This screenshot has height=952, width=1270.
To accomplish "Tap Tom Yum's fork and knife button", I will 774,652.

***

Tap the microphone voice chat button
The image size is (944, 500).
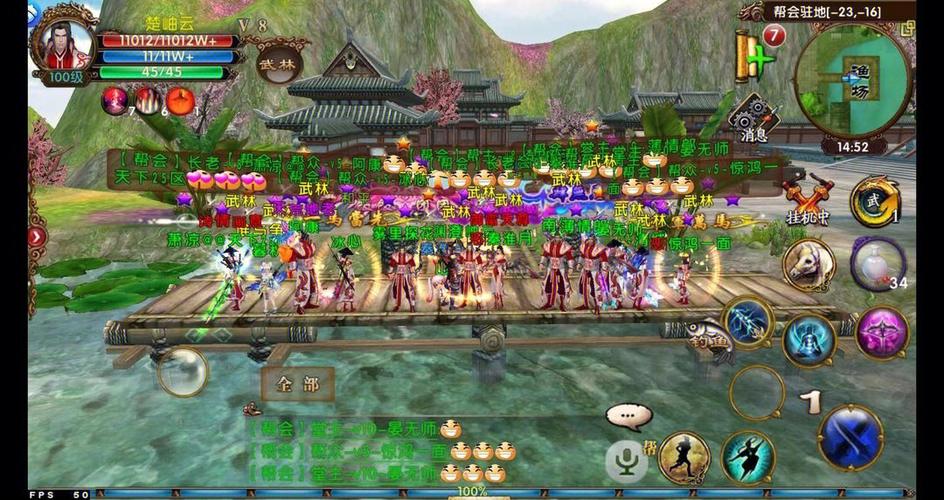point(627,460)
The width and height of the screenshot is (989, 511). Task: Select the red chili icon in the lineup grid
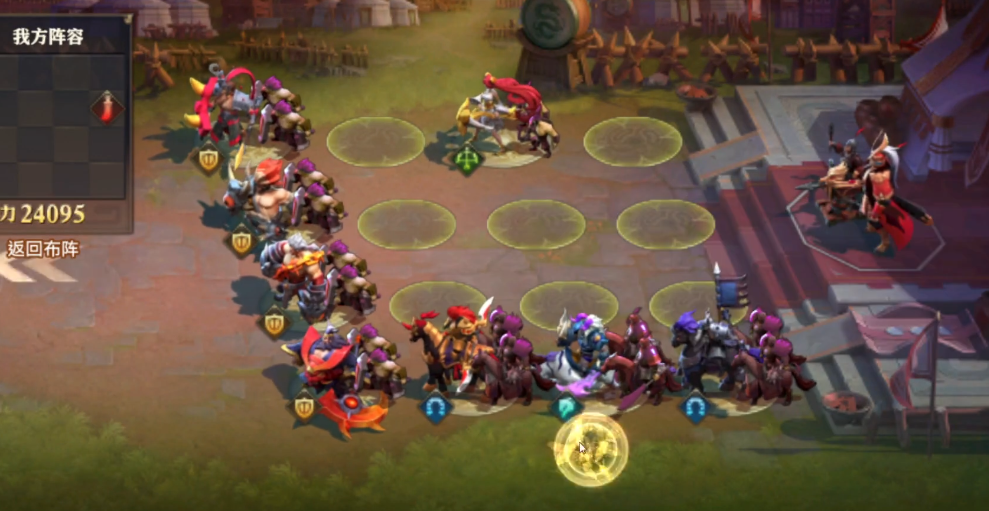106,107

***

Rewrite the lines between the one holding "This screenshot has height=952, width=1270." and the one holding "I will 774,652.", inclusive, renaming "fork and knife" to "cutlery" and leaving everything else the same.

This screenshot has height=952, width=1270.
To accomplish "Tap Tom Yum's cutlery button", I will 774,652.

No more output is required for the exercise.